Back in 2002, scientists at Wake Forest University 3D printed the first kidney capable of filtering blood and producing urine. In 2010, Organovo, a San Diego-based bioprinting outfit, created the first blood vessel. And today, San Francisco-based 3D tissue printing company Prellis Biologics is achieving record speeds in its pursuit of printed human tissue with viable capillaries. In success, these additive manufacturing breakthroughs could forever end our shortage of donor organs.
And in the realm of real estate and infrastructure, the construction industry will be downright unrecognizable within just a few years.
In 2014, the Chinese company WinSun successfully 3D-printed 10 single family homes in under 24 hours, each costing less than $5000. A few months later, WinSun was at it again, printing a 5-story apartment complex in the course of a mere weekend. And in 2017, a different Chinese company combined 3D printing with modular construction to erect a 57-story skyscraper in 19 days.
But a story that might best illustrate the world-changing power of 3D printing belongs to a guy named Brett Devita.
Sickened by the tent cities he saw in Haiti after the earthquake, Devita decided to find a way to use emerging technology to provide permanent shelter for people who need it most. Forming a non-profit called New Story, he raised research capital from a group of investors known only as “the Builders” and created a solar-powered 3D printer that can work in the worst environments imaginable. Greatly democratizing the field, Devita’s printer erects a 400-800 square-foot home in 48 hours at the cost of about $4,000. But these homes aren’t bunkers—they consist of nifty modern designs complete with wrap-around porches.
And in the fall of this year (2019), New Story is starting construction of the world’s first 3D-printed community—100 homes to be given or sold (using no interest, micro-repayment loans available to anyone) to people who are currently homeless.

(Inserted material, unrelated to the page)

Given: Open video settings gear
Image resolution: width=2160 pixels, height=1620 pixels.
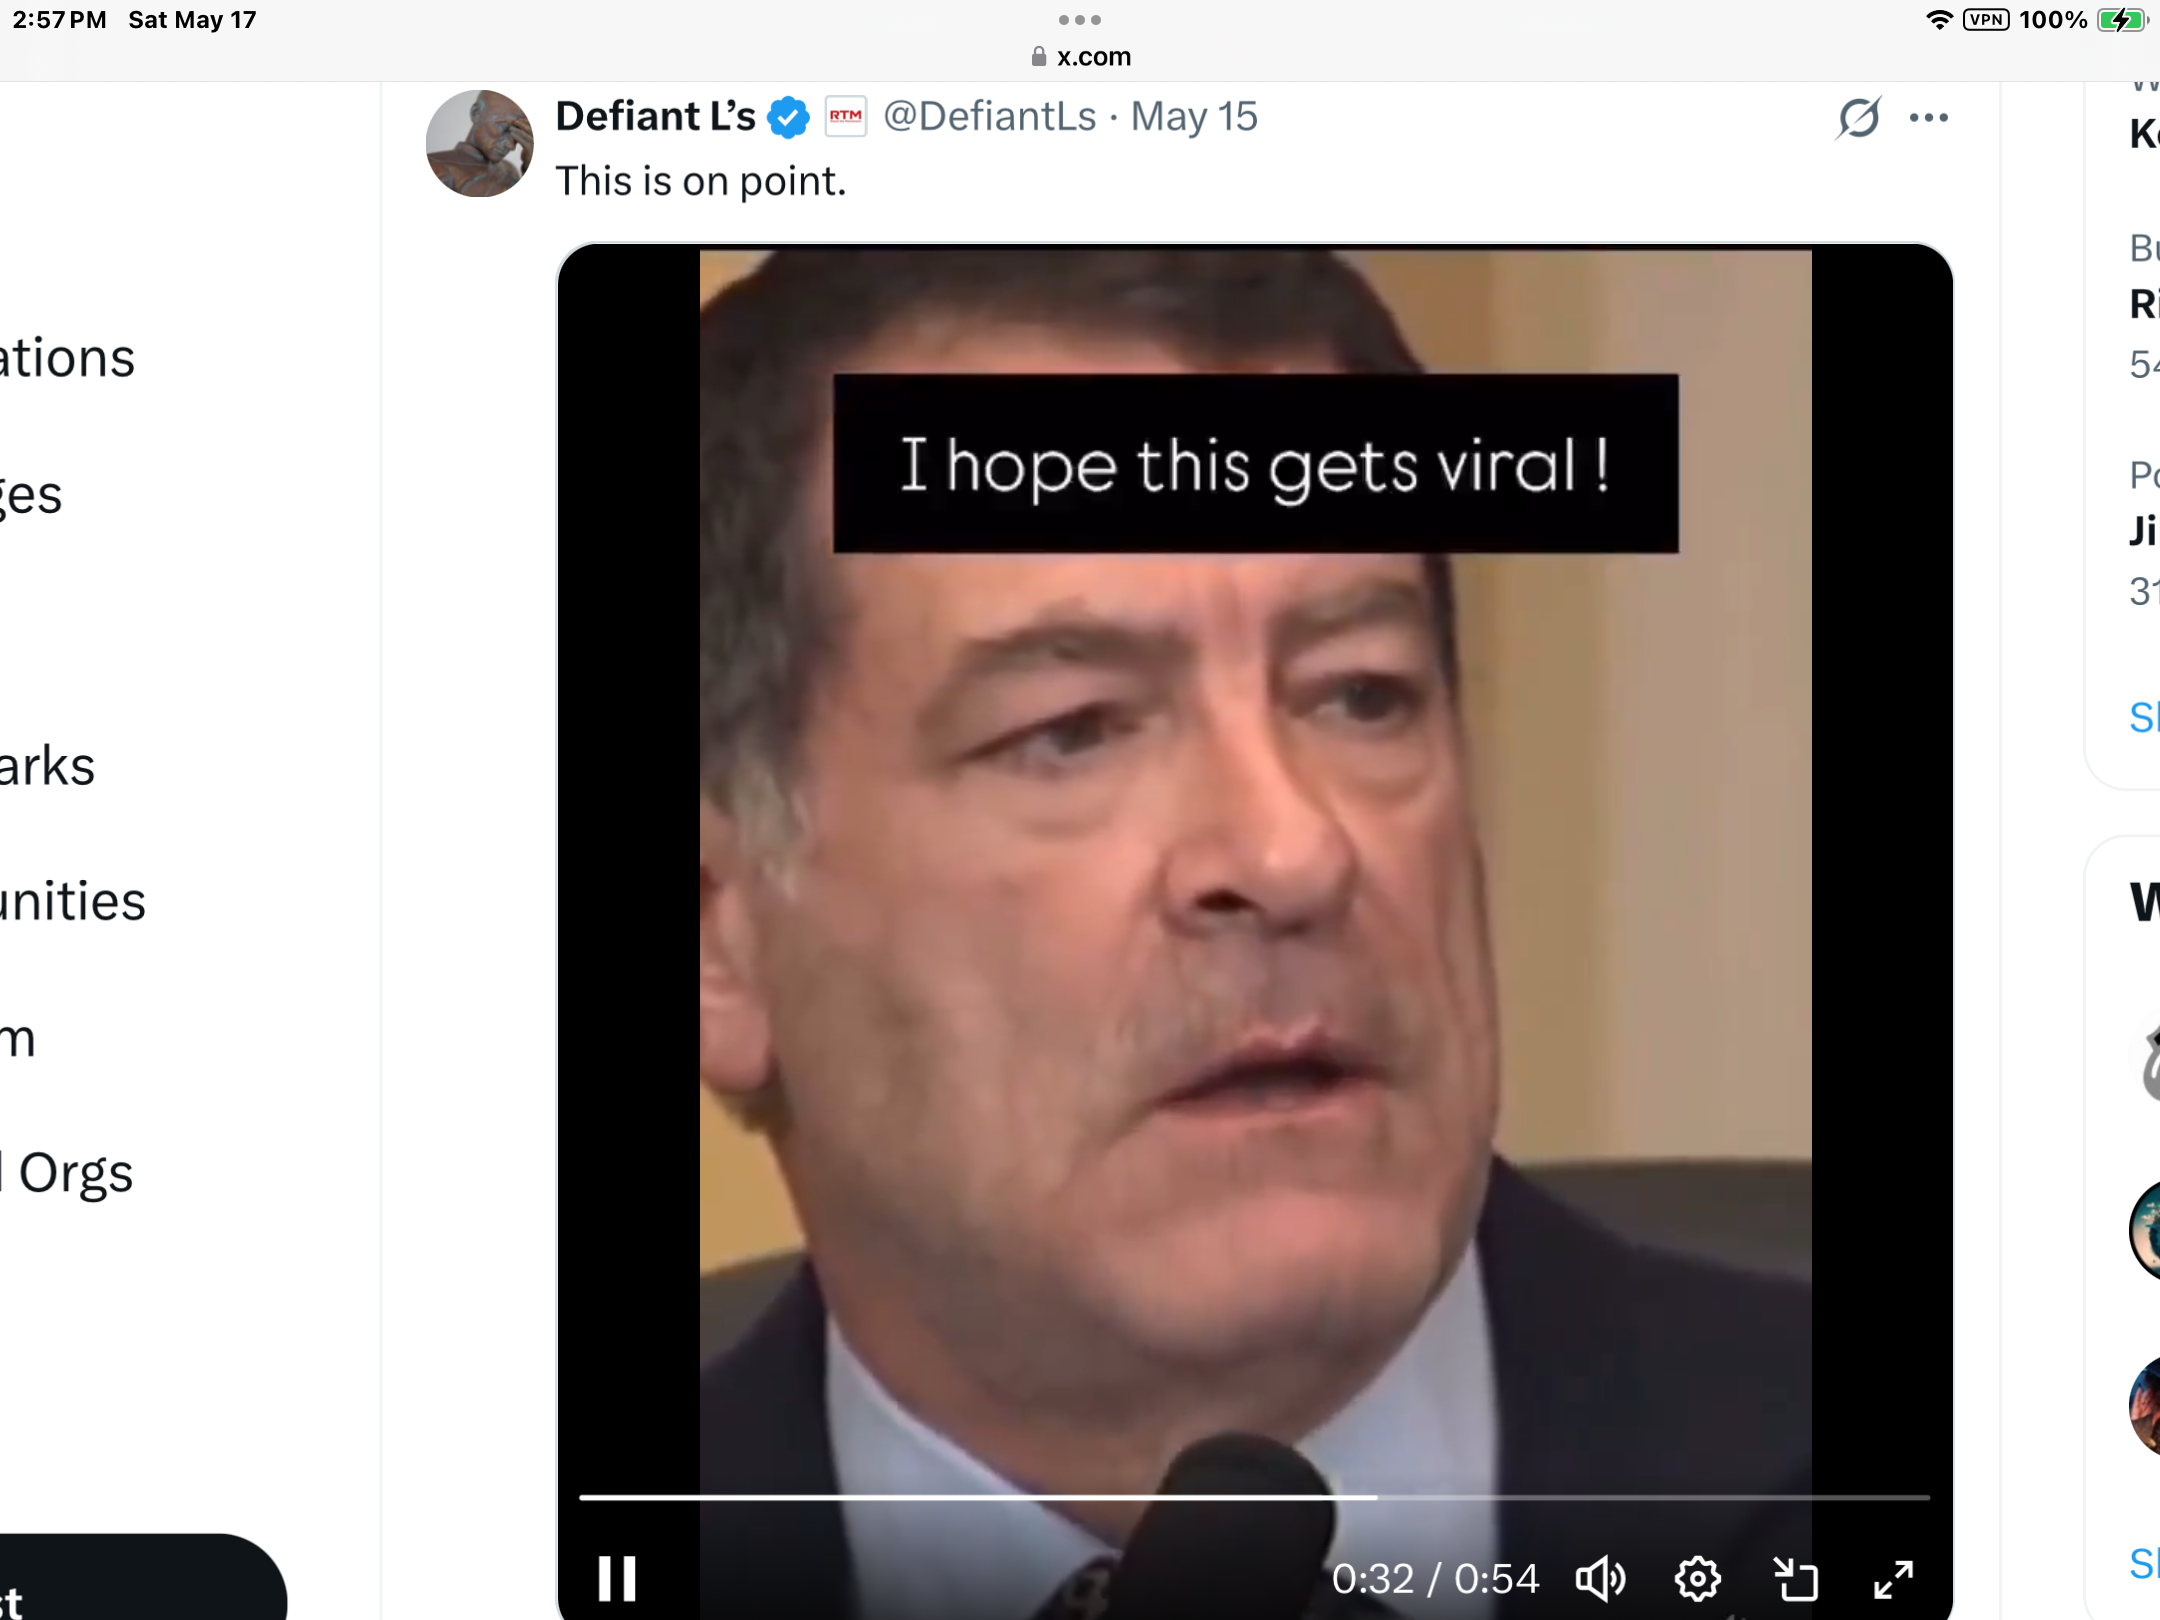Looking at the screenshot, I should (x=1697, y=1579).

3D printing is not a mere paradigm shift in manufacturing. It is fundamentally democratizing access to vital resources, redefining nodes of power in contemporary supply chains, and turning wasteful production processes into closed-loop economies.
Whether a bearer of infinite organ supply or trillions of sensors, 3D printing and the production materials it unlocks will permeate every industry imaginable.
And even in some of the most barren of environments—think: lonesome planets, disaster zones, or scattered among asteroids in space—additive manufacturing is one tomorrow’s greatest conduits for converting scarcity to abundance.